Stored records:
━━━━━━

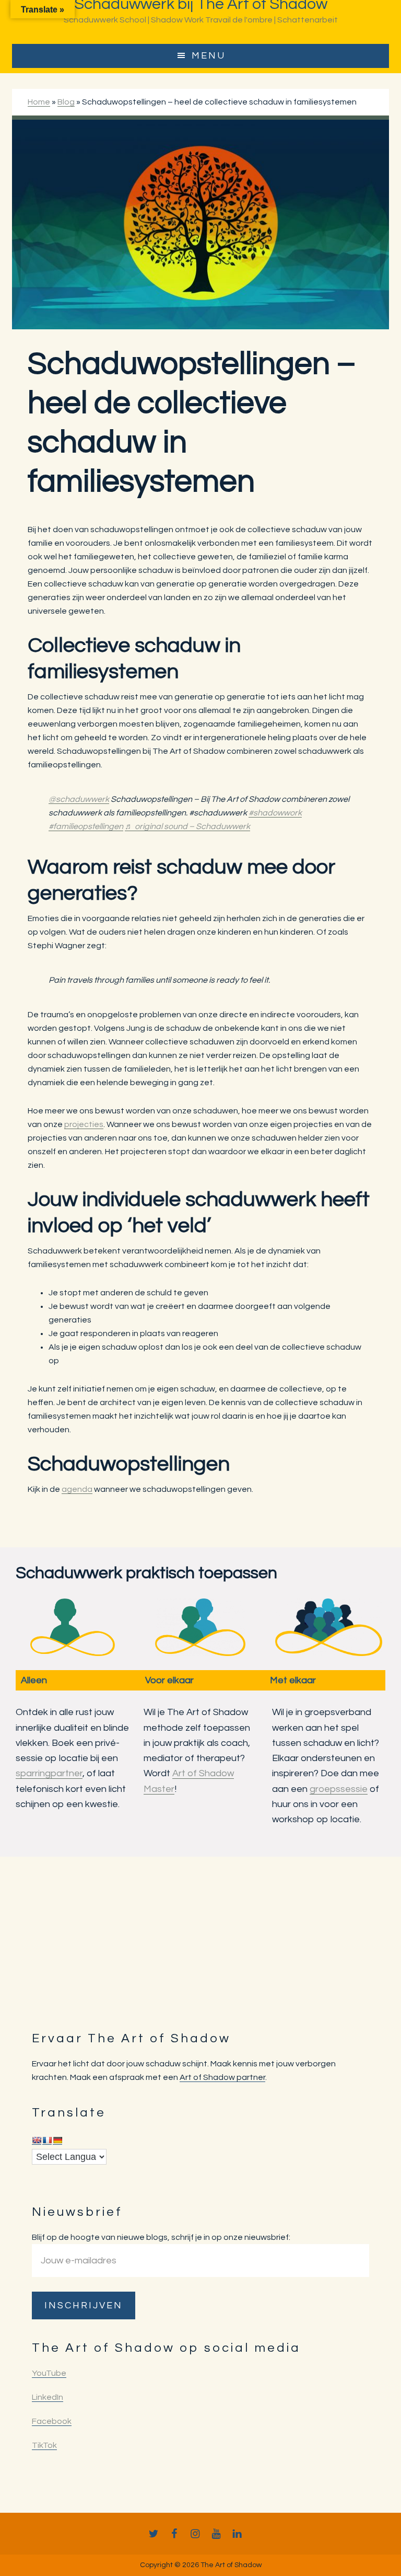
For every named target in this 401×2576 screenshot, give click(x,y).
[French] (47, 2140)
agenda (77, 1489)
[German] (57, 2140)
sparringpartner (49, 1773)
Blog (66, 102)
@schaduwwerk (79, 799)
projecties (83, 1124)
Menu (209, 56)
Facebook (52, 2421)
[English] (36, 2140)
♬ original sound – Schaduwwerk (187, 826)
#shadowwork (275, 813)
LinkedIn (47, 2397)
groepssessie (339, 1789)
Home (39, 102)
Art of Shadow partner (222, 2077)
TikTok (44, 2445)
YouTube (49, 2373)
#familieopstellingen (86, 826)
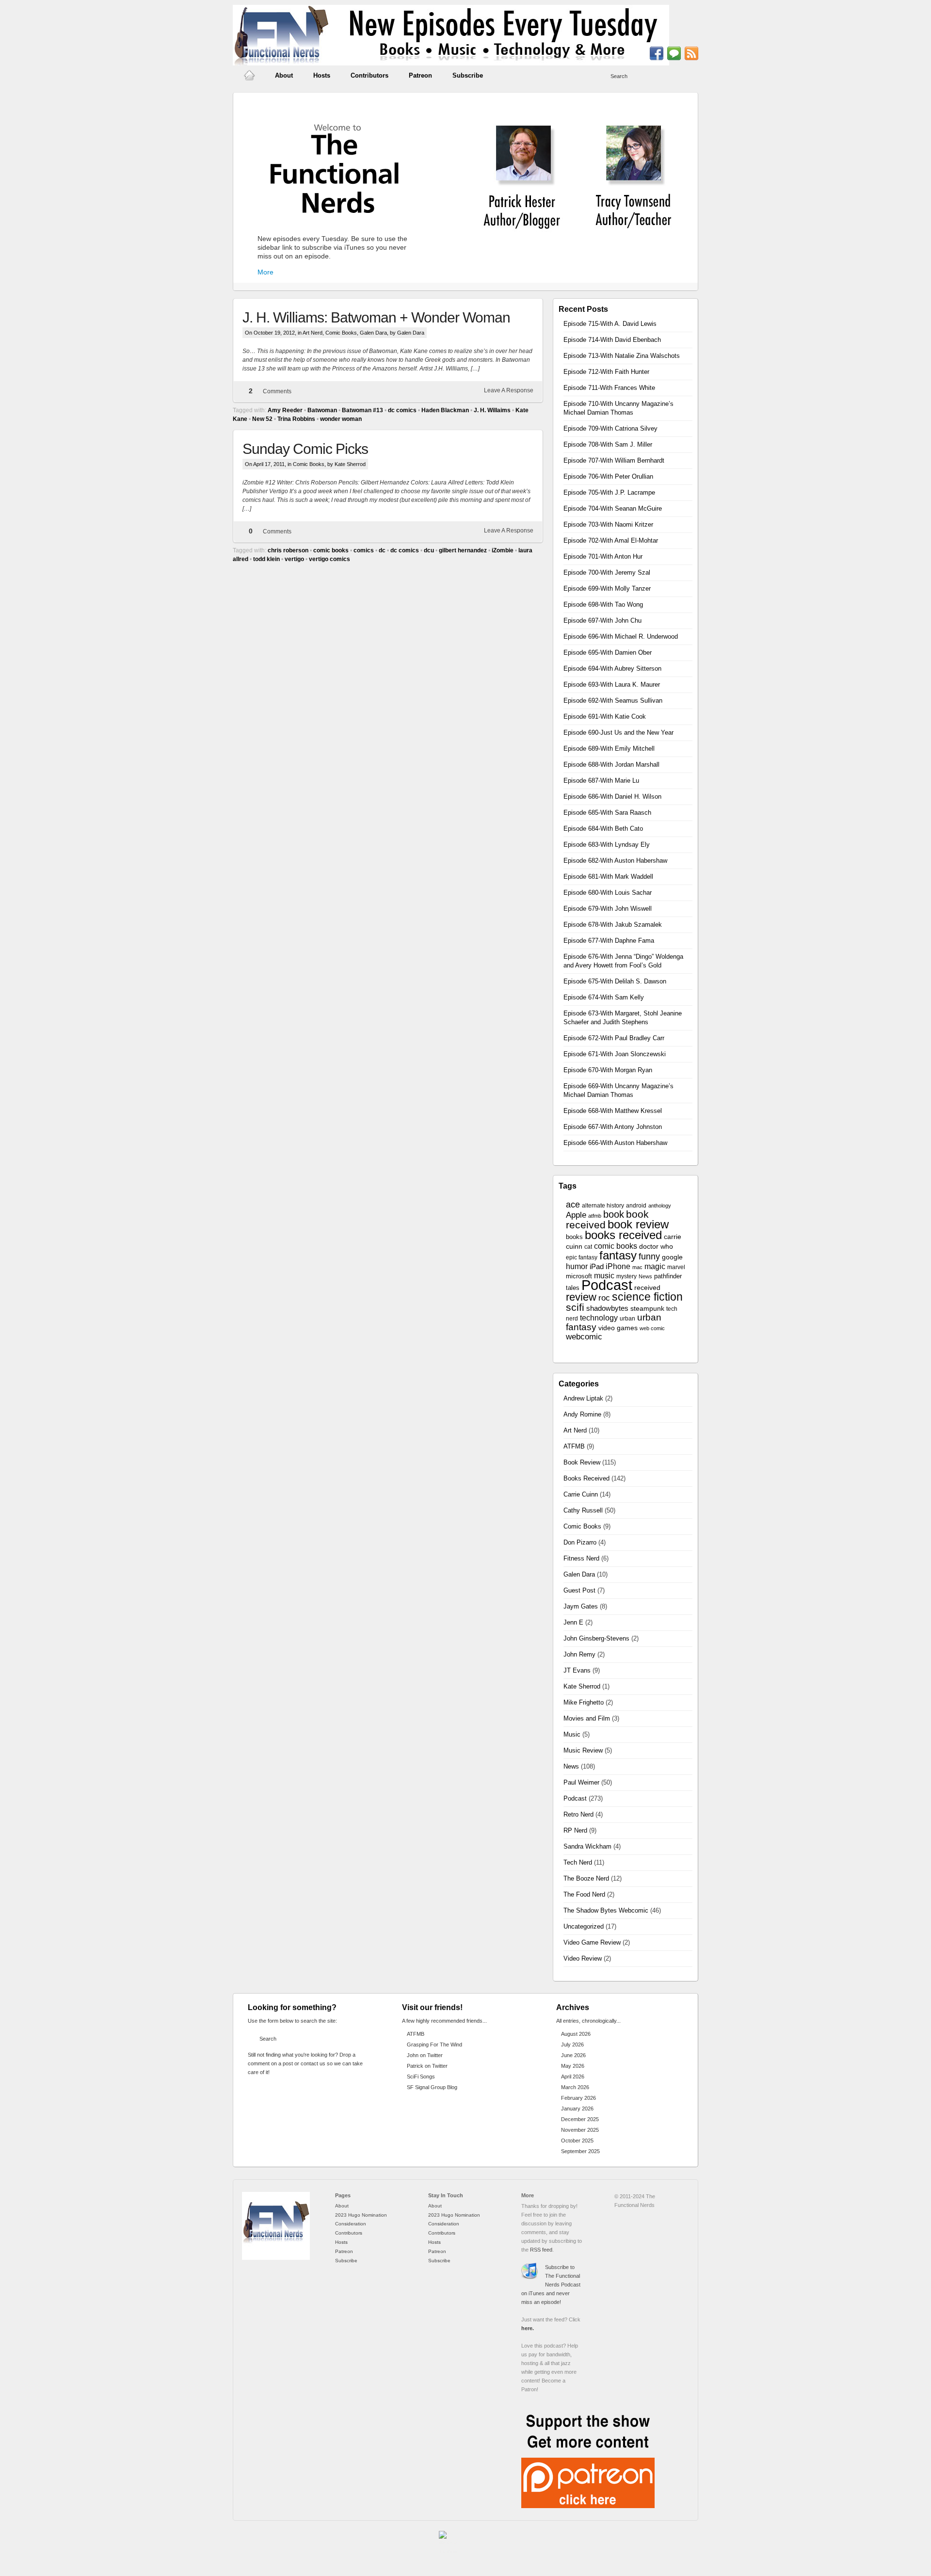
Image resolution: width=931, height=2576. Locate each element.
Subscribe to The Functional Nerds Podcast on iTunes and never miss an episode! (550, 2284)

━━━━━━

### TASK BRIEF
Repeat the records above exactly, leaving out the pictures.

### EXERCISE OUTPUT
For every named target in this 401×2576 screenshot, give click(x,y).
[French] (47, 2140)
agenda (77, 1489)
[German] (57, 2140)
sparringpartner (49, 1773)
Blog (66, 102)
@schaduwwerk (79, 799)
projecties (83, 1124)
Menu (209, 56)
Facebook (52, 2421)
[English] (36, 2140)
♬ original sound – Schaduwwerk (187, 826)
#shadowwork (275, 813)
LinkedIn (47, 2397)
groepssessie (339, 1789)
Home (39, 102)
Art of Shadow partner (222, 2077)
TikTok (44, 2445)
YouTube (49, 2373)
#familieopstellingen (86, 826)
Image resolution: width=931, height=2576. Locate each element.
Subscribe to The Functional Nerds Podcast on iTunes and never miss an episode! (550, 2284)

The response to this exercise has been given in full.